The U Board of Trustees approved a new School of Dentistry on Tuesday. The school will enroll its first class of students staring in Fall 2013.
The college has received approval to construct a new building to provide classroom and clinical space for the new school. A donation, along with private funding, will allow the program to start free from debt.
“Because we are able to start the program debt-free, we will be able to offer reasonably priced tuition,” said Glen Hanson, professor of pharmacology and toxicology. “Students will be able to graduate without huge amounts of debt.”
Students in the dental program have expenses between $85,000 and $115,000 annually. Tuition for the new program is expected to be similar to the medical school, which is about $29,000 annually.
G. Lynn Powell, interim dean of the School of Dentistry, and Hanson, adviser to the dean, met with the accreditation team from the Commission on Dental Accreditation. The first stage of accreditation was completed when CODA sent a site team to campus in March. The administration met with the site team for two days to go over the college proposal, academics and facility resources.
The site team was excited about the prospect of a dental school opening at a top research facility, the first in 20 years, Hanson said.
“We have excellent resources in research available to us here.

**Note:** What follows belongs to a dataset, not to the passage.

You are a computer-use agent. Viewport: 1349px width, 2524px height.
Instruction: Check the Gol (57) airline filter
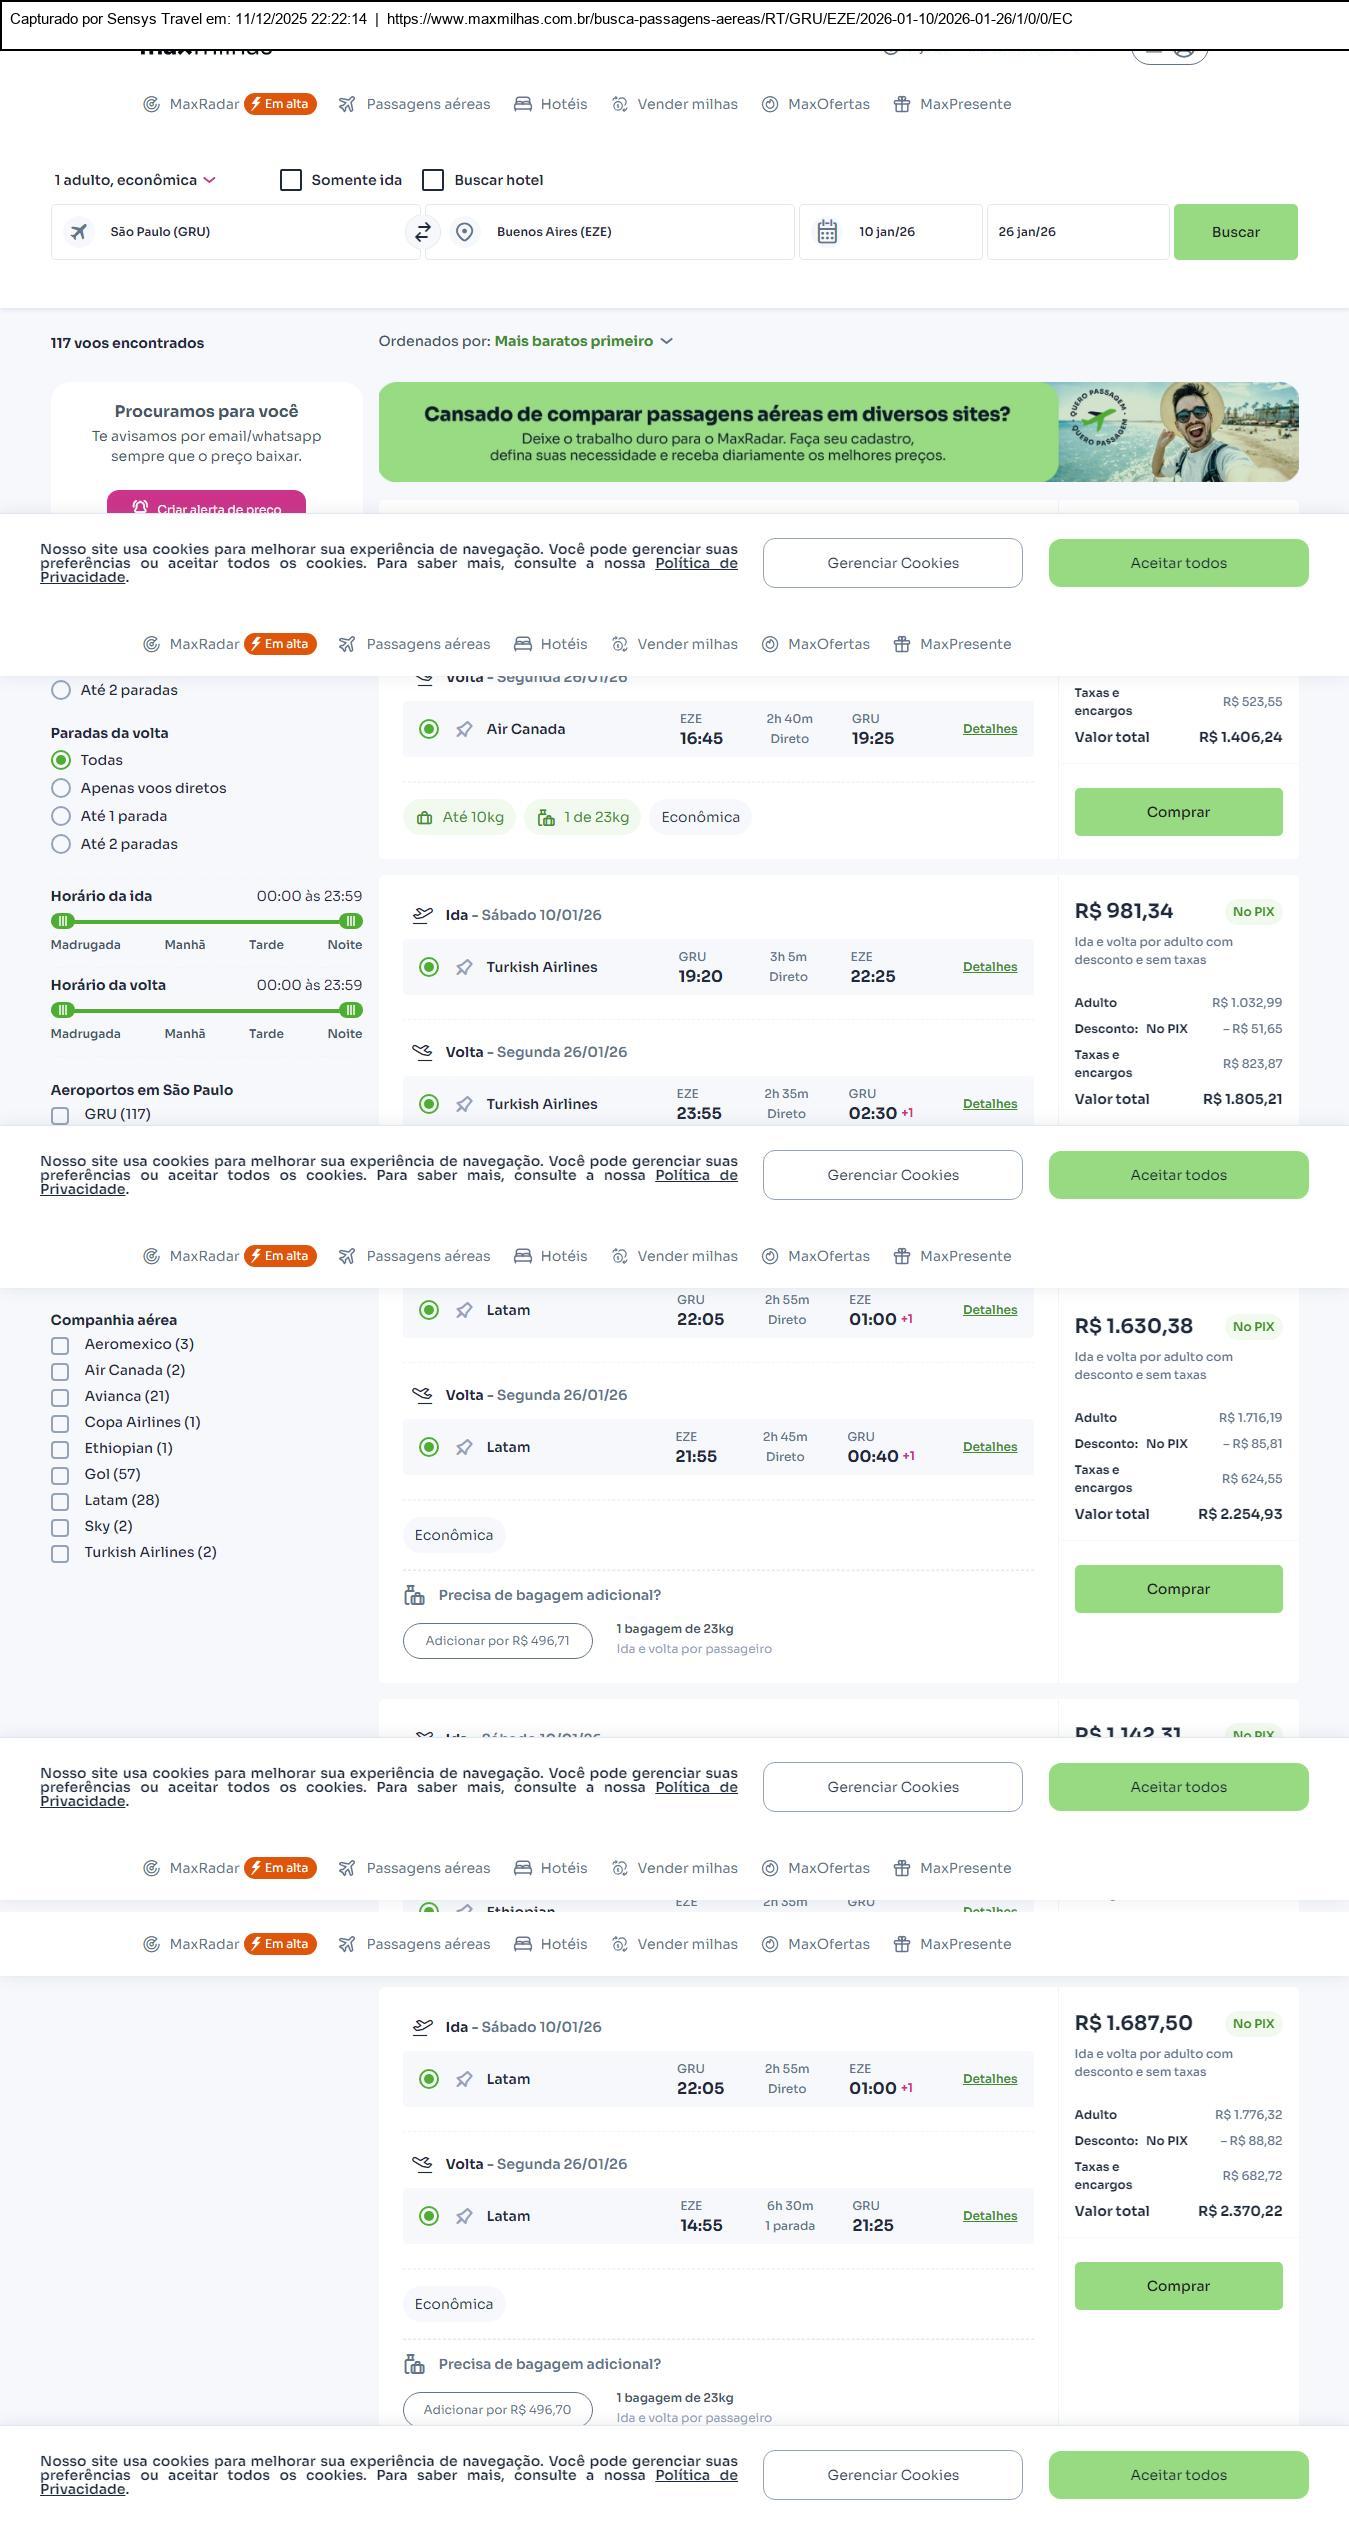pyautogui.click(x=60, y=1475)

We hope to establish collaborations with existing programs on campus,” he said. They also hope to build programs in pain management, addiction, genetics and dental prosthesis.
The administration is expecting the program to attain a position on the list of top-10 U.S. programs within the next 10 years. At the top of the list are programs from Harvard University, the University of the Pacific and the University of Maryland in Baltimore.
Students in the existing dental program attend classes in the medical school buildings and take classes at the U for one year before transferring to Creighton University School of Dentistry in Nebraska to finish their additional three years of clinical study.